• Exercise goal: Make an exact reproduction of all the data.

• Exercise material:
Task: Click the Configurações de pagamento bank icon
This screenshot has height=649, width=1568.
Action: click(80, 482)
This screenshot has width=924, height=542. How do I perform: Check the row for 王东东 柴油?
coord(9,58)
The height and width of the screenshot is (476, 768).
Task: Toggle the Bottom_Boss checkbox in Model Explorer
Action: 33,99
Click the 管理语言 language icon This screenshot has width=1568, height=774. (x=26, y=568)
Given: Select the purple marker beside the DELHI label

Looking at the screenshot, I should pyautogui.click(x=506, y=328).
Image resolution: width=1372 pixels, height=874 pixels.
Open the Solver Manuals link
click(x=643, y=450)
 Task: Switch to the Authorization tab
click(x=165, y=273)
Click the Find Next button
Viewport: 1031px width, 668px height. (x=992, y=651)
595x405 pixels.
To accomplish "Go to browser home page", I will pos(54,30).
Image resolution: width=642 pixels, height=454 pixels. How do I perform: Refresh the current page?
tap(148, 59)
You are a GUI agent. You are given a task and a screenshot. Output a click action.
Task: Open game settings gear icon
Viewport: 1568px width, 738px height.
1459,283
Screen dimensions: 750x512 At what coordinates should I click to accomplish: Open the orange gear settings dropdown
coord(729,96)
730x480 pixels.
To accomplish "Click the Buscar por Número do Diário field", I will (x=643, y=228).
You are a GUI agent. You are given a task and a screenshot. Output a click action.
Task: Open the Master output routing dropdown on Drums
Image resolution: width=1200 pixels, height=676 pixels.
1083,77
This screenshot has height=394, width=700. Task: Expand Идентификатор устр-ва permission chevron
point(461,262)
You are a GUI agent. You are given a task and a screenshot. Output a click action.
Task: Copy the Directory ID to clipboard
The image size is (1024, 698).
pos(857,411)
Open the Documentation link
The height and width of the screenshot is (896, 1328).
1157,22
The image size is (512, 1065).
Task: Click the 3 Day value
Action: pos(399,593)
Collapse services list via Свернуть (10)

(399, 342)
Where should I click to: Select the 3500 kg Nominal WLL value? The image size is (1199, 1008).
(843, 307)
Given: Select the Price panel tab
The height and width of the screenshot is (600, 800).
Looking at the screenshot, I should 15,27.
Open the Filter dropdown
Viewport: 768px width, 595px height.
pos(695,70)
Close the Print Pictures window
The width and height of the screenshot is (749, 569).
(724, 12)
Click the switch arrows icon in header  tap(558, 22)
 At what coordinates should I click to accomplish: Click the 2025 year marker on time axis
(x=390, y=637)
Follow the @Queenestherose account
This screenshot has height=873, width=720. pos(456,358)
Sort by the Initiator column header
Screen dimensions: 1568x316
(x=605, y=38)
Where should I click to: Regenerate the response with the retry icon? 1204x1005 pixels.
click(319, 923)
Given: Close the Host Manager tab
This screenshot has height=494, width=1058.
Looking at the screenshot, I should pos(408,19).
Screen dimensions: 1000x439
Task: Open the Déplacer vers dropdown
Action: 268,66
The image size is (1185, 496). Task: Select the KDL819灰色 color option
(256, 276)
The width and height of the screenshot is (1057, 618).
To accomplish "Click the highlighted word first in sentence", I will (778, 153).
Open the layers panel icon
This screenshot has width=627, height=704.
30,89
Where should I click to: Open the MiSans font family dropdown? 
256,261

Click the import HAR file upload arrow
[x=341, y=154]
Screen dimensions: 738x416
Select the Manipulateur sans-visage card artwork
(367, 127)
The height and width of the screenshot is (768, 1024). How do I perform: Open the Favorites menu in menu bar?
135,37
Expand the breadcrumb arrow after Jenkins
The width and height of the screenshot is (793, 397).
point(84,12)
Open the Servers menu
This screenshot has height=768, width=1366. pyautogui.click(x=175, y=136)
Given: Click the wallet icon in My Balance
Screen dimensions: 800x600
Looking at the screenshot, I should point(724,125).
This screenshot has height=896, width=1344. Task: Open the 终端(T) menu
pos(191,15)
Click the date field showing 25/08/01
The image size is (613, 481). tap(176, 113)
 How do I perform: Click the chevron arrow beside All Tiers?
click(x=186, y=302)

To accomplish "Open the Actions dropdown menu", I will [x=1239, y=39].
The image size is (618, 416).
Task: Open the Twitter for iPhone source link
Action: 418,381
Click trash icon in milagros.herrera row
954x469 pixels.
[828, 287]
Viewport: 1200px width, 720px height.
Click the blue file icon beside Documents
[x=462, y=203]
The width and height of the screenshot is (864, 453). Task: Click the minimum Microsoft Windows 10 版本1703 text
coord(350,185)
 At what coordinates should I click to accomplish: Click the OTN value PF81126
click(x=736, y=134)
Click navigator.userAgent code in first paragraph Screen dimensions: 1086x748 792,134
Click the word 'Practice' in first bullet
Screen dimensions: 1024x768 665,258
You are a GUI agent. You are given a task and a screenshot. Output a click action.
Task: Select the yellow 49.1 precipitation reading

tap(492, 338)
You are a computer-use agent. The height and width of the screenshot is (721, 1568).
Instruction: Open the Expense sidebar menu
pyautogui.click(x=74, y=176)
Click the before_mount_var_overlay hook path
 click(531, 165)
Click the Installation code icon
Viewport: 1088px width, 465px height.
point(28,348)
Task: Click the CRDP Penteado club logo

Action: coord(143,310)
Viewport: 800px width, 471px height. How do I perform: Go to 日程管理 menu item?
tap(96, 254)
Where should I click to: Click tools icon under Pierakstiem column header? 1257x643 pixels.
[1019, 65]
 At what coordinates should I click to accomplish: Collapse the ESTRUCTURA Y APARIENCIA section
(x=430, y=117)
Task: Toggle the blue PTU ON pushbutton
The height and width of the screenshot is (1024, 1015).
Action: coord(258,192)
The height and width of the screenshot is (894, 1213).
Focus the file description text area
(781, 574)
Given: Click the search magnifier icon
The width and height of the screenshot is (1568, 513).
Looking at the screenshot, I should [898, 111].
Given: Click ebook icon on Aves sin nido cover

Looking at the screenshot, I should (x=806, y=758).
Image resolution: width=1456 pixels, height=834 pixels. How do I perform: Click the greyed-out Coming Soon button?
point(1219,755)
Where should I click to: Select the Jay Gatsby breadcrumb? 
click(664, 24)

• Answer to the problem:
Task: Click the Configurações de pagamento bank icon
This screenshot has height=649, width=1568.
Action: click(80, 482)
This screenshot has width=924, height=542. How do I perform: Check the row for 王东东 柴油?
coord(9,58)
The height and width of the screenshot is (476, 768).
Task: Toggle the Bottom_Boss checkbox in Model Explorer
Action: 33,99
Click the 管理语言 language icon This screenshot has width=1568, height=774. (x=26, y=568)
Given: Select the purple marker beside the DELHI label

Looking at the screenshot, I should pyautogui.click(x=506, y=328).
Image resolution: width=1372 pixels, height=874 pixels.
Open the Solver Manuals link
click(x=643, y=450)
 Task: Switch to the Authorization tab
click(x=165, y=273)
Click the Find Next button
Viewport: 1031px width, 668px height. (x=992, y=651)
595x405 pixels.
To accomplish "Go to browser home page", I will pos(54,30).
Image resolution: width=642 pixels, height=454 pixels. How do I perform: Refresh the current page?
tap(148, 59)
You are a GUI agent. You are given a task and a screenshot. Output a click action.
Task: Open game settings gear icon
Viewport: 1568px width, 738px height.
1459,283
Screen dimensions: 750x512 At what coordinates should I click to accomplish: Open the orange gear settings dropdown
coord(729,96)
730x480 pixels.
To accomplish "Click the Buscar por Número do Diário field", I will (x=643, y=228).
You are a GUI agent. You are given a task and a screenshot. Output a click action.
Task: Open the Master output routing dropdown on Drums
Image resolution: width=1200 pixels, height=676 pixels.
1083,77
This screenshot has height=394, width=700. Task: Expand Идентификатор устр-ва permission chevron
point(461,262)
You are a GUI agent. You are given a task and a screenshot. Output a click action.
Task: Copy the Directory ID to clipboard
The image size is (1024, 698).
pos(857,411)
Open the Documentation link
The height and width of the screenshot is (896, 1328).
1157,22
The image size is (512, 1065).
Task: Click the 3 Day value
Action: pos(399,593)
Collapse services list via Свернуть (10)

(399, 342)
Where should I click to: Select the 3500 kg Nominal WLL value? The image size is (1199, 1008).
(843, 307)
Given: Select the Price panel tab
The height and width of the screenshot is (600, 800).
Looking at the screenshot, I should 15,27.
Open the Filter dropdown
Viewport: 768px width, 595px height.
pos(695,70)
Close the Print Pictures window
The width and height of the screenshot is (749, 569).
(724, 12)
Click the switch arrows icon in header  tap(558, 22)
 At what coordinates should I click to accomplish: Click the 2025 year marker on time axis
(x=390, y=637)
Follow the @Queenestherose account
This screenshot has height=873, width=720. pos(456,358)
Sort by the Initiator column header
Screen dimensions: 1568x316
(x=605, y=38)
Where should I click to: Regenerate the response with the retry icon? 1204x1005 pixels.
click(319, 923)
Given: Close the Host Manager tab
This screenshot has height=494, width=1058.
Looking at the screenshot, I should pos(408,19).
Screen dimensions: 1000x439
Task: Open the Déplacer vers dropdown
Action: 268,66
The image size is (1185, 496). Task: Select the KDL819灰色 color option
(256, 276)
The width and height of the screenshot is (1057, 618).
To accomplish "Click the highlighted word first in sentence", I will (778, 153).
Open the layers panel icon
This screenshot has width=627, height=704.
30,89
Where should I click to: Open the MiSans font family dropdown? 
256,261

Click the import HAR file upload arrow
[x=341, y=154]
Screen dimensions: 738x416
Select the Manipulateur sans-visage card artwork
(367, 127)
The height and width of the screenshot is (768, 1024). How do I perform: Open the Favorites menu in menu bar?
135,37
Expand the breadcrumb arrow after Jenkins
The width and height of the screenshot is (793, 397).
point(84,12)
Open the Servers menu
This screenshot has height=768, width=1366. pyautogui.click(x=175, y=136)
Given: Click the wallet icon in My Balance
Screen dimensions: 800x600
Looking at the screenshot, I should point(724,125).
This screenshot has height=896, width=1344. Task: Open the 终端(T) menu
pos(191,15)
Click the date field showing 25/08/01
The image size is (613, 481). tap(176, 113)
 How do I perform: Click the chevron arrow beside All Tiers?
click(x=186, y=302)

To accomplish "Open the Actions dropdown menu", I will [x=1239, y=39].
The image size is (618, 416).
Task: Open the Twitter for iPhone source link
Action: 418,381
Click trash icon in milagros.herrera row
954x469 pixels.
[828, 287]
Viewport: 1200px width, 720px height.
Click the blue file icon beside Documents
[x=462, y=203]
The width and height of the screenshot is (864, 453). Task: Click the minimum Microsoft Windows 10 版本1703 text
coord(350,185)
 At what coordinates should I click to accomplish: Click the OTN value PF81126
click(x=736, y=134)
Click navigator.userAgent code in first paragraph Screen dimensions: 1086x748 792,134
Click the word 'Practice' in first bullet
Screen dimensions: 1024x768 665,258
You are a GUI agent. You are given a task and a screenshot. Output a click action.
Task: Select the yellow 49.1 precipitation reading

tap(492, 338)
You are a computer-use agent. The height and width of the screenshot is (721, 1568).
Instruction: Open the Expense sidebar menu
pyautogui.click(x=74, y=176)
Click the before_mount_var_overlay hook path
 click(531, 165)
Click the Installation code icon
Viewport: 1088px width, 465px height.
point(28,348)
Task: Click the CRDP Penteado club logo

Action: coord(143,310)
Viewport: 800px width, 471px height. How do I perform: Go to 日程管理 menu item?
tap(96, 254)
Where should I click to: Click tools icon under Pierakstiem column header? 1257x643 pixels.
[1019, 65]
 At what coordinates should I click to accomplish: Collapse the ESTRUCTURA Y APARIENCIA section
(x=430, y=117)
Task: Toggle the blue PTU ON pushbutton
The height and width of the screenshot is (1024, 1015).
Action: coord(258,192)
The height and width of the screenshot is (894, 1213).
Focus the file description text area
(781, 574)
Given: Click the search magnifier icon
The width and height of the screenshot is (1568, 513).
Looking at the screenshot, I should [898, 111].
Given: Click ebook icon on Aves sin nido cover

Looking at the screenshot, I should (x=806, y=758).
Image resolution: width=1456 pixels, height=834 pixels. How do I perform: Click the greyed-out Coming Soon button?
point(1219,755)
Where should I click to: Select the Jay Gatsby breadcrumb? 
click(664, 24)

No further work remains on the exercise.